Thu. Jul 18th, 2024

Renowned For Sound

For the latest music reviews and interviews

Album Review: James Arthur – Bitter Sweet Love

2 min read

X Factor’s ninth series winner, James Arthur, returns with his fifth studio album, Bitter Sweet Love, released through Columbia Records.  A now veteran with ten years in the industry, the English singer-songwriter, who has not been without his share of controversy (one of which led to his departure from ‘Syco’ label), had already released almost half of the album’s tracks as singles before the release of the album – so to many fans there would be less surprises than in your archetypal album drop.

Kicking off proceedings with the most recent single, and also title track, Bitter Sweet Love is an up-tempo release, which flatters to deceive somewhat – though pleasant enough, it just doesn’t go anywhere.  Orchestral ballad Free Falling follows, which is heavy on the piano in a slower pop song, whilst second single release of the album Sleepwalking is as close to an acoustic track that the album has to offer.    The next song (also a release), Blindside, provides a driving melody in another upbeat track which, like piano-heavy Just Us is pleasant enough, though (for me, anyway) is not one that will likely stick in the memory banks.  If a typical soft rock ballad is your kind of jam, then “Comeback Kid” is a track you’ll enjoy, whereas following song From the Jump gives a strong country vibe, with Arthur showcasing the lower, deeper side of his vocal range.

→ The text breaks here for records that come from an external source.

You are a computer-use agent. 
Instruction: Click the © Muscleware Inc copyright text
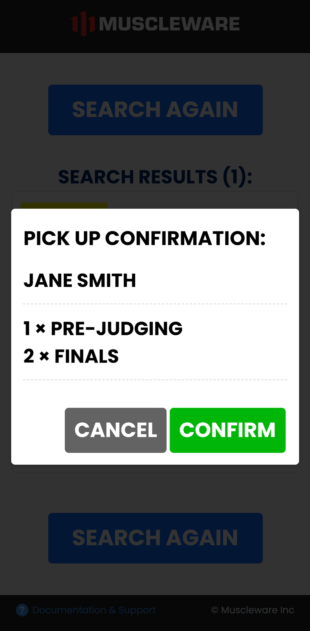pyautogui.click(x=252, y=610)
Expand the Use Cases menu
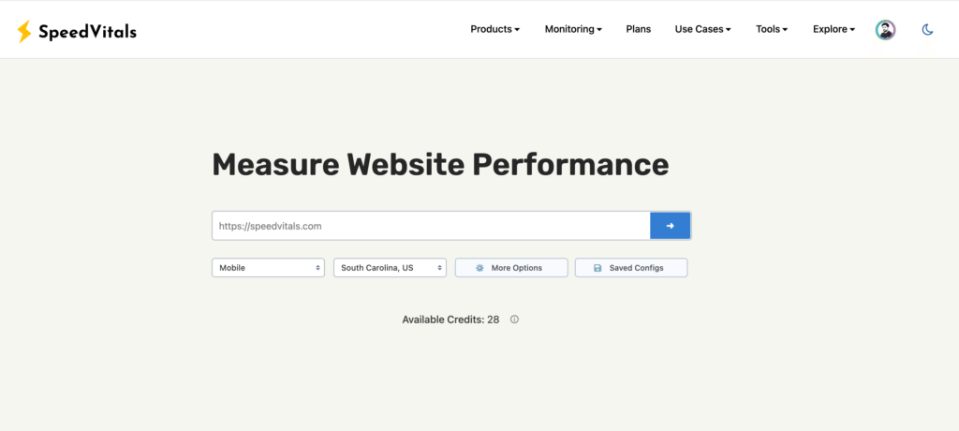Screen dimensions: 959x431 702,29

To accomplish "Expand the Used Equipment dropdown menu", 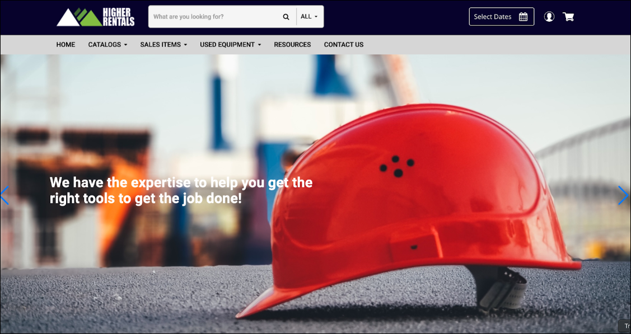I will click(x=231, y=45).
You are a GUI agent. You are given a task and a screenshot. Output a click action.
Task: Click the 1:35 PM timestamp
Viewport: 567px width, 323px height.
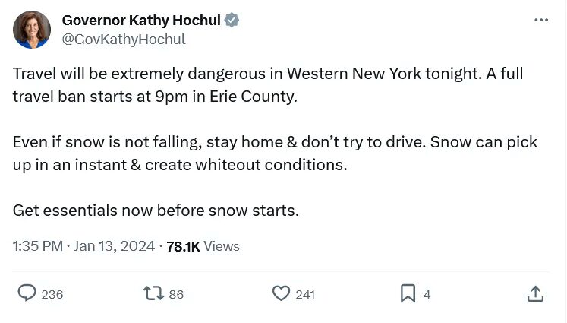point(38,246)
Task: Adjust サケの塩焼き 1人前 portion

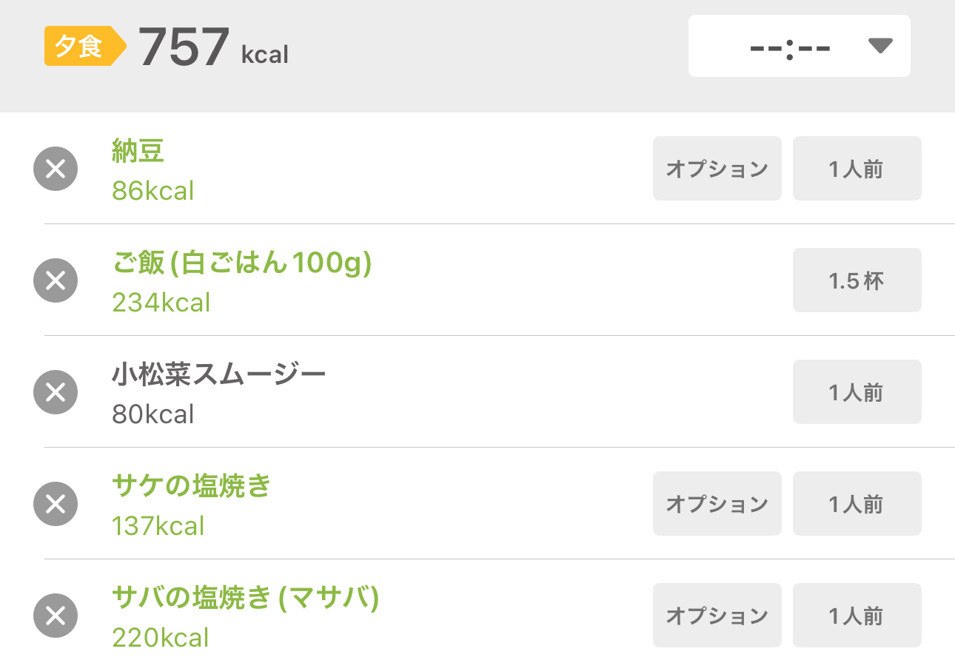Action: click(x=857, y=504)
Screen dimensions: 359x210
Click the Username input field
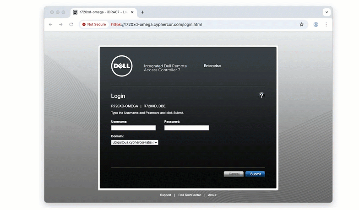133,128
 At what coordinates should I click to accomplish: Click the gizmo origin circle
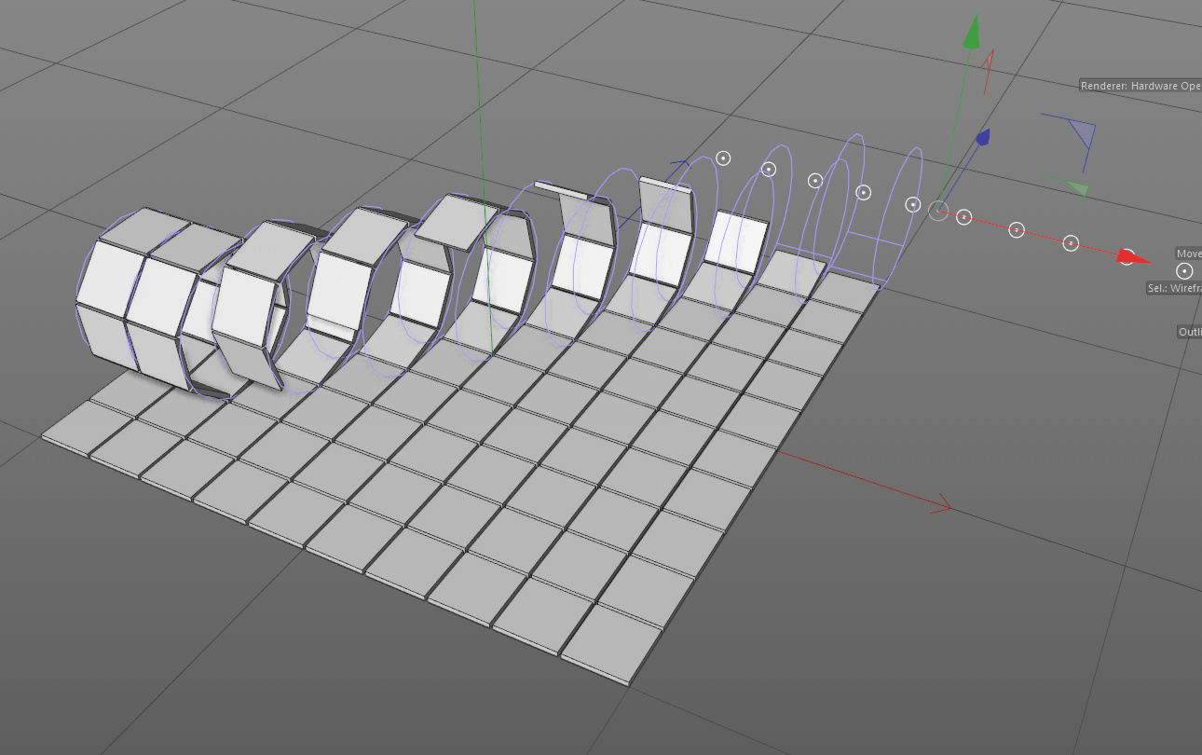click(x=938, y=212)
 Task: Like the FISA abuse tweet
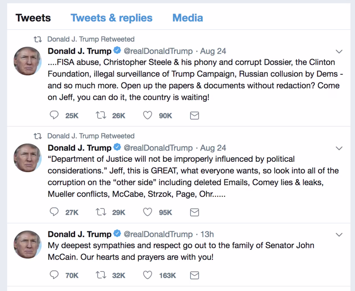pos(148,115)
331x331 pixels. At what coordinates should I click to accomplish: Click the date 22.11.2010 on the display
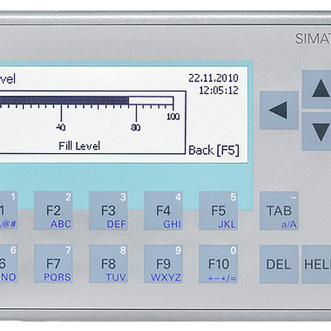pyautogui.click(x=213, y=78)
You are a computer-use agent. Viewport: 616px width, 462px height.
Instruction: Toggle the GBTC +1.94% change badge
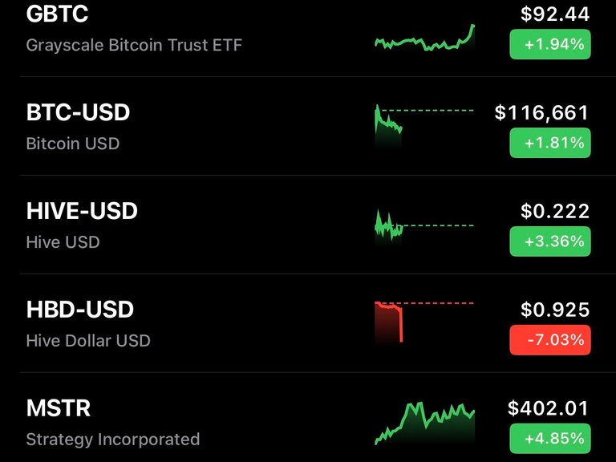tap(550, 44)
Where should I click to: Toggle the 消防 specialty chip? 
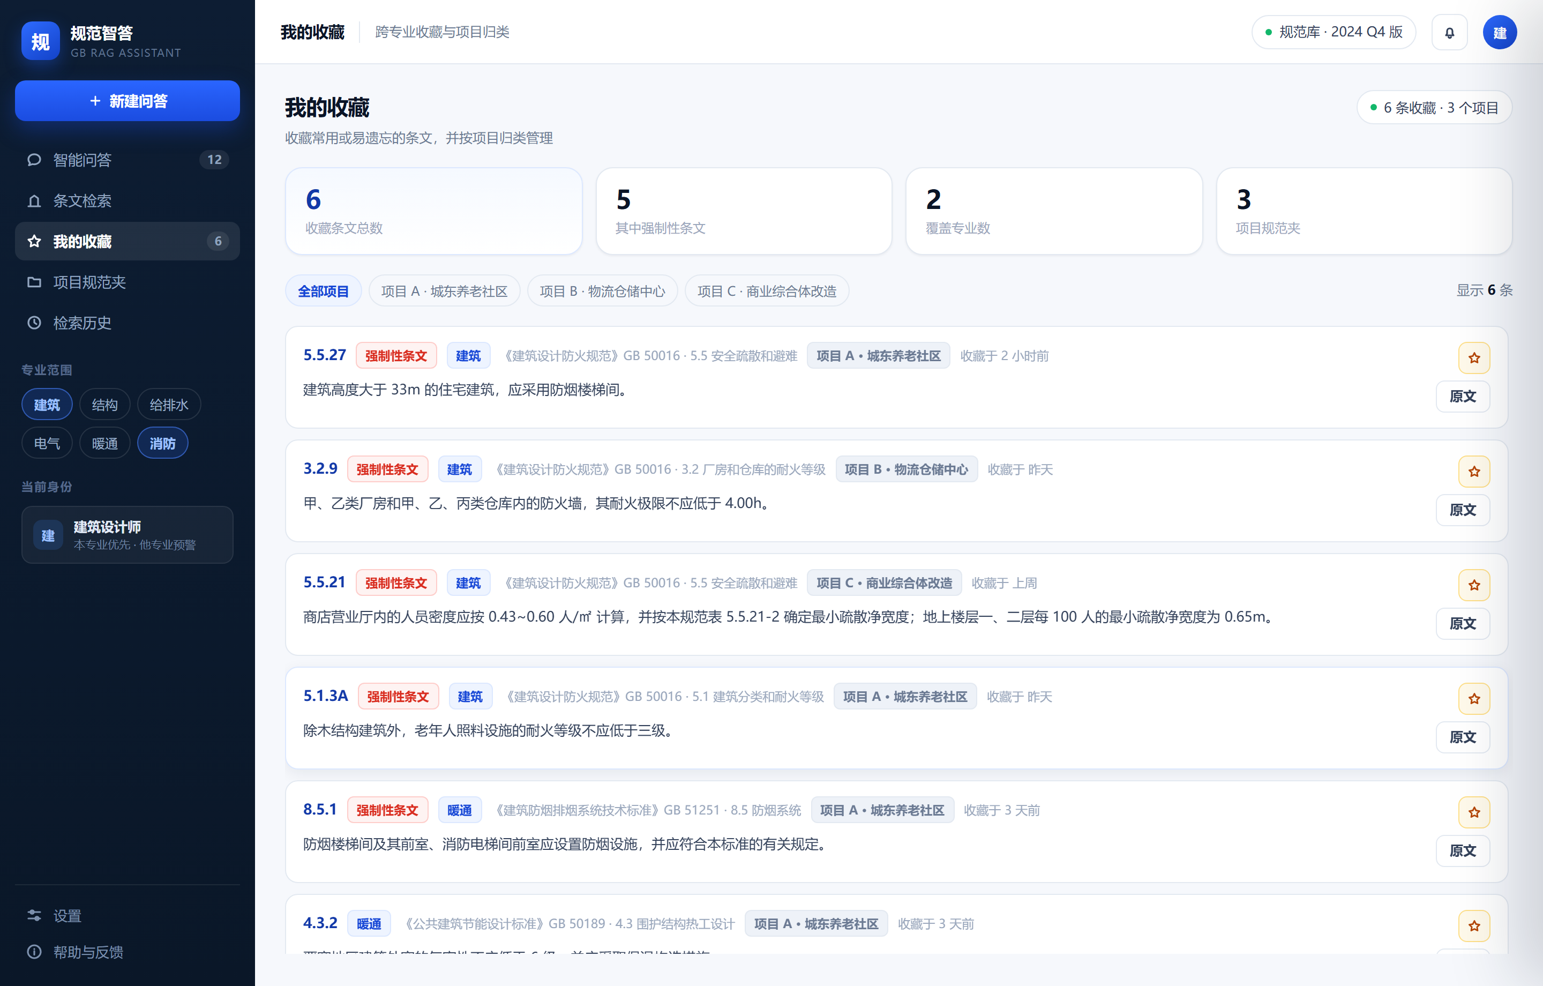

The first song released as a single (in May ’23), A Year Ago is followed by the track Ruthless, which I believe is the track which best showcases Arthur’s solid vocal range.  Next up, New Generation is the most up-tempo pop-rock track on the album, and covers the mental strains and the events of the last couple of years, ranging from politics to war to COVID-19, and this pop-rock theme continues through to next track, My Favourite Pill.  Penultimate track Is It Alright? sees a return to the slower ballad, where Arthur again showcases his fine vocal range.  Rounding off the album, Homecoming was a further single release – an acoustic guitar leading nostalgic lyrics looking back at Arthur’s upbringing on Teesside.

Bitter Sweet Love is a mixture of some decent, upbeat tracks, a couple of tolerable country-light tracks, and a plethora of entirely adequate, yet instantly forgettable, piano-heavy ballads.  The up-tempo tracks demonstrate that Arthur can write good pop songs – without these, this album would have been one long, unendurable ballad.  Unfortunately, even with these tracks breaking up the ballads, I feel like this album doesn’t have enough X-factor to see me revisiting in its entirety, and no track will likely leave an indelible impact on my playlist.  As harmless as it was – it was just a bit ‘beige’ for me.